Over the past few weeks, I built MCP servers for 9 APIs: CoinGecko, Stripe, Jira, PostHog, Plausible, Etherscan, DeFiLlama, Jobber, and Resend. Nine servers, 68 tools, all published to npm and indexed on Glama.

Through this process, I noticed the same architecture patterns working repeatedly. If you’re building MCP servers for your own APIs—or thinking about hiring someone to do it—here’s what I learned.

The Three-Layer Architecture

Every MCP server I built follows the same three-layer separation:

Layer 1: Tool Definition (Contract Layer)

Each API endpoint maps to one MCP tool with a typed input schema. I use Zod for runtime validation—it catches bad input before it reaches your API, which is more suitable for LLM calling patterns than TypeScript’s compile-time checks.

{
  name: "send_email",
  description: "Send a single email via Resend",
  inputSchema: {
    from: z.string().email(),
    to: z.union([z.string().email(), z.array(z.string().email())]),
    subject: z.string().min(1),
    html: z.string().optional(),
    text: z.string().optional(),
  },
}

💡 Descriptions matter more than you’d think. LLMs use these descriptions to decide which tool to call. Vague descriptions like send email waste tokens. Specific ones like "Send a single transactional email via Resend API. Supports HTML and plain text. Returns message ID and delivery status." get the right tool selected.

Layer 2: API Client (Plumbing Layer)

This layer handles authentication, rate limiting, and error transformation. Key insight: Don’t leak HTTP errors to the LLM. Convert them into structured, actionable error messages:

// ❌ Bad: "Error: 429"
// ✅ Good: "Rate limited by Resend API. Retry after 30 seconds. You've sent 100 emails in the last hour."

Layer 3: Output Formatter (Presentation Layer)

Raw JSON dumps are terrible for LLMs. Format responses as Markdown tables, bullet points, or structured text. The LLM decides its next step by reading the output—make it scannable:

## Email Sent Successfully
- **Message ID:** abc123
- **From:** [email protected]
- **To:** [email protected]
- **Subject:** Your weekly report
- **Status:** Queued for delivery

Three Patterns That Repeatedly Work

1. Mock Mode

Every server includes a mock mode that returns realistic fake data. This lets developers test without real API credentials. It’s also how I tested during development—no API key needed.

2. Progressive Disclosure

If the LLM only needs 3 tools, don’t expose all 18 at once. Group tools by use case. Developers sending emails don’t need to see domain management tools:

Server Tool Groups
Resend Email, Contacts, Domains, API Keys
Stripe Payments, Subscriptions, Customers
Jira Issues, Projects, Workflows

3. Error Recovery

APIs fail, networks timeout, rate limits trigger. The server should handle retries internally and tell the LLM how long to wait in the error message, rather than exposing raw error codes.

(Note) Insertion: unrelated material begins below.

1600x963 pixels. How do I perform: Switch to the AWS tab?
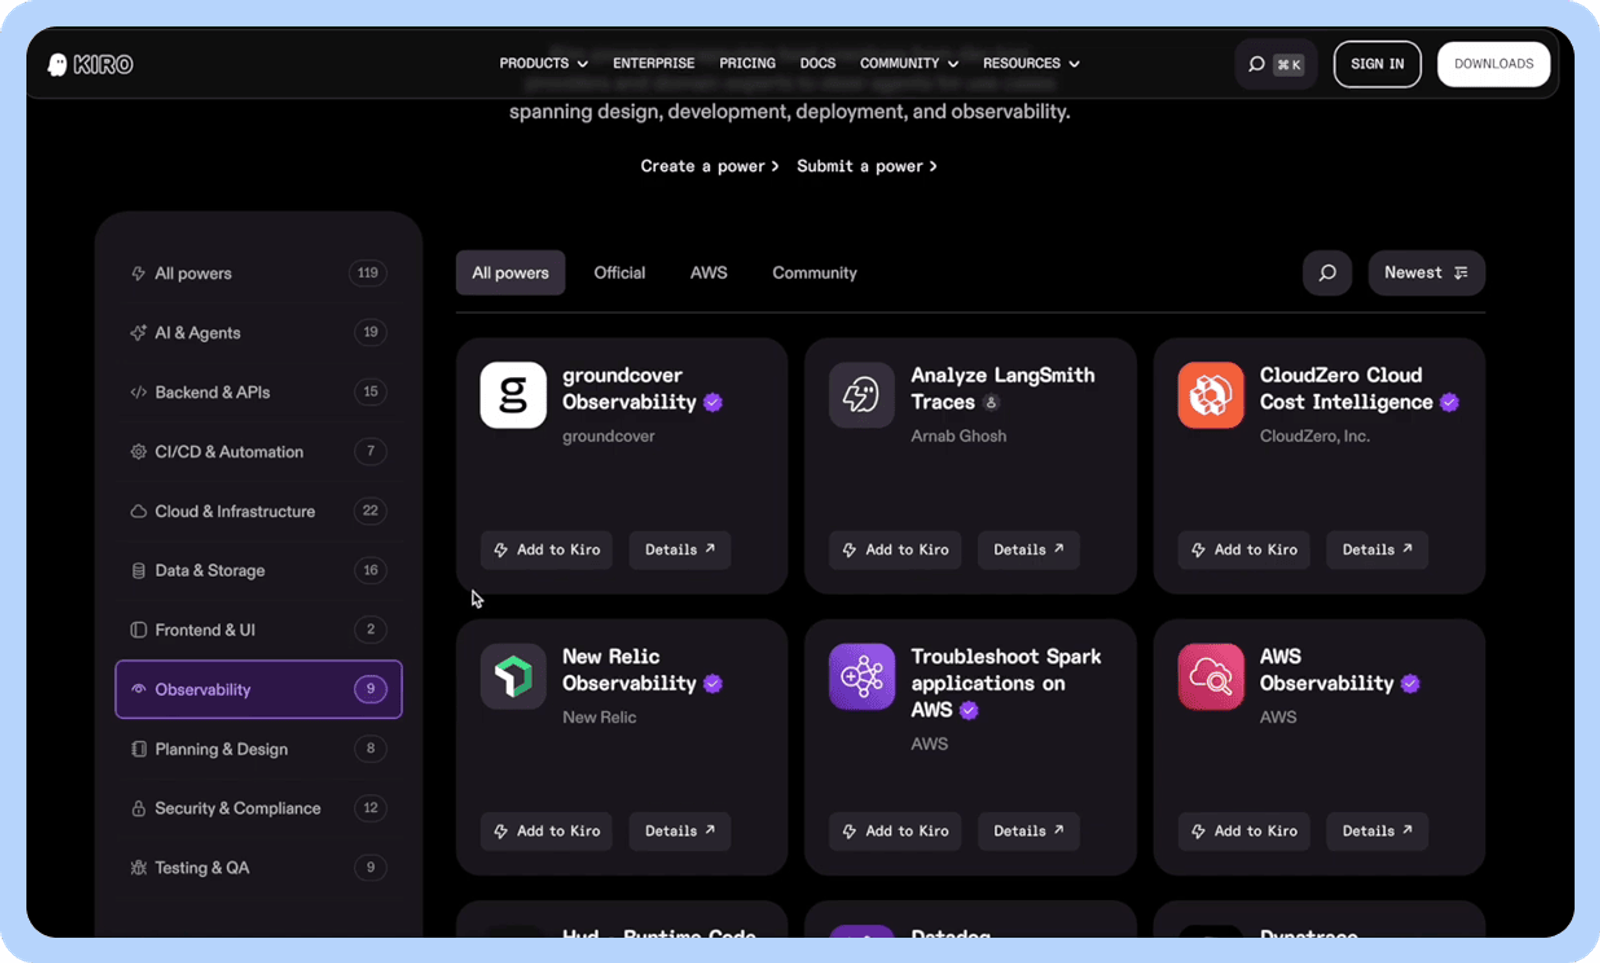coord(708,273)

5 Best Practices for Tool Design

  1. Be specific in descriptions: Explain input formats, constraints, and return values
  2. Use Zod for input validation: Catch errors before data reaches the API
  3. Standardize error formats: Let the LLM know how to handle failures
  4. Return readable output: Markdown tables beat raw JSON
  5. Include mock mode: Makes testing and development easier

Published MCP Servers

Server Tools Platform
@friendlygeorge/mcp-resend Email, Contacts, Domains, API Keys Resend
@friendlygeorge/mcp-stripe Payments, Subscriptions, Customers Stripe
@friendlygeorge/mcp-jira Issues, Projects, Workflows Jira
@friendlygeorge/mcp-coingecko Crypto prices, Market data CoinGecko
@friendlygeorge/mcp-etherscan Blockchain queries, Contracts Etherscan

All servers are published to npm and indexed on Glama for developers to find and reference.